In case anyone else is wondering why it's not on Fdroid: https://github.com/inaturalist/iNaturalistAndroid/issues/654

(tldr: uses Google Maps and analytics)


I wonder if the IzzyOnDroid repository [1] (for F-Droid) will accept them. Their inclusion policy is "slightly less strict than F-Droid’s" in their words, but reading it [2] doesn't immediately clarify to me if this one would be allowed or not.

[1] https://apt.izzysoft.de/fdroid/index/info [2] https://gitlab.com/IzzyOnDroid/repo/#what-are-the-requiremen...


You can download it from their github apparently.

I just limp along with aurora, though.


Do you know if this includes the model this commenter was talking about? https://news.ycombinator.com/item?id=37516652

Feels like that'd be useful for all sorts of stuff.


I'm a big fan of their "Seek" app and have used it a bunch. It has a similar "game" loop like Pokemon Go, but without any mtx, plus you learn a lot about your local ecosystems.

If you have kids I highly recommend pulling out the app during a nature walk.


In case others have the same question I did...

Microtransactions, sometimes abbreviated as mtx, are a business model where users can purchase virtual goods with micropayments within a game.
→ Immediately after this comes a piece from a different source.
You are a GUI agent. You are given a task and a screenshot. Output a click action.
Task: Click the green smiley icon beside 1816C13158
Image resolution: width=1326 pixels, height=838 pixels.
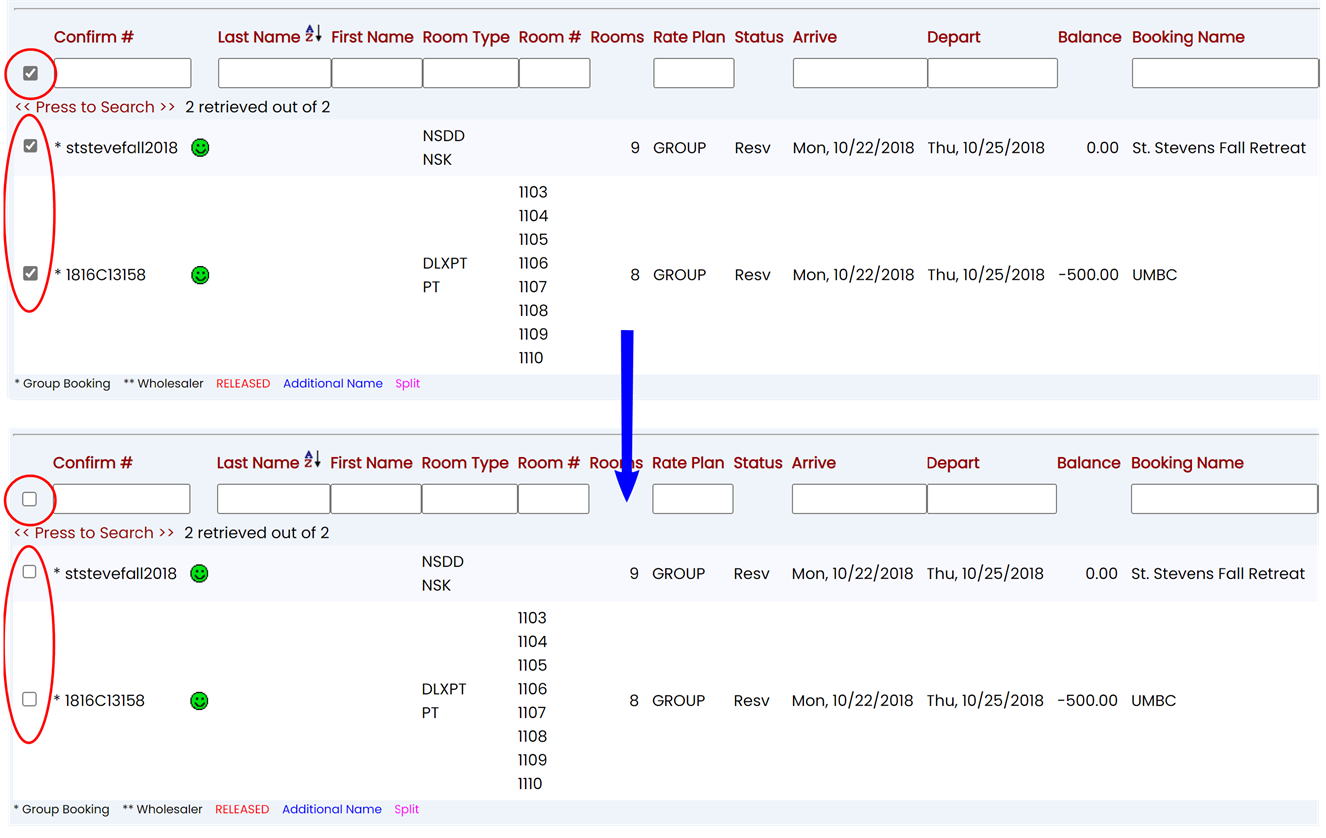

Microtransactions are often used in free-to-play games to provide a revenue source for the developers.


I do the same thing with the iNatutalist app. I joke with my wife that I'm filling out my Pokedex. Currently at 164 species.


I'm so glad this happened and they weren't acquired by some shitty tech company.


Perhaps the most successful "natural" social-network out there, well deserved. Now if we can just get citizen scientists cheap scopes and better camera lenses so we can actually make those photos of critters < 2mm useful (at scale) we'd see research potential rocket.


With the adoption of multi-lens phone cameras allowing better zooming the general quality of insect observation photos has improved (some, there's still a lot of terrible photos). I actually started submitting a lot more insect observations in iNaturalist after I got an iPhone 12 and other folks on the forums have mentioned upgraded phone cameras have improved their observations and increased the range of what species they can submit. I'd love getting more zoom, there's micro-moths, lot of small aquatic inverts and things I'd be happy to be able to observe. Individuals do have some incentive to find new species over time to increase species counts, I'm up to 590 identified insect species and am trying to top my bird species count at 632. Improved cameras over time help improve model training and add species that are harder to get photos of as tech improves.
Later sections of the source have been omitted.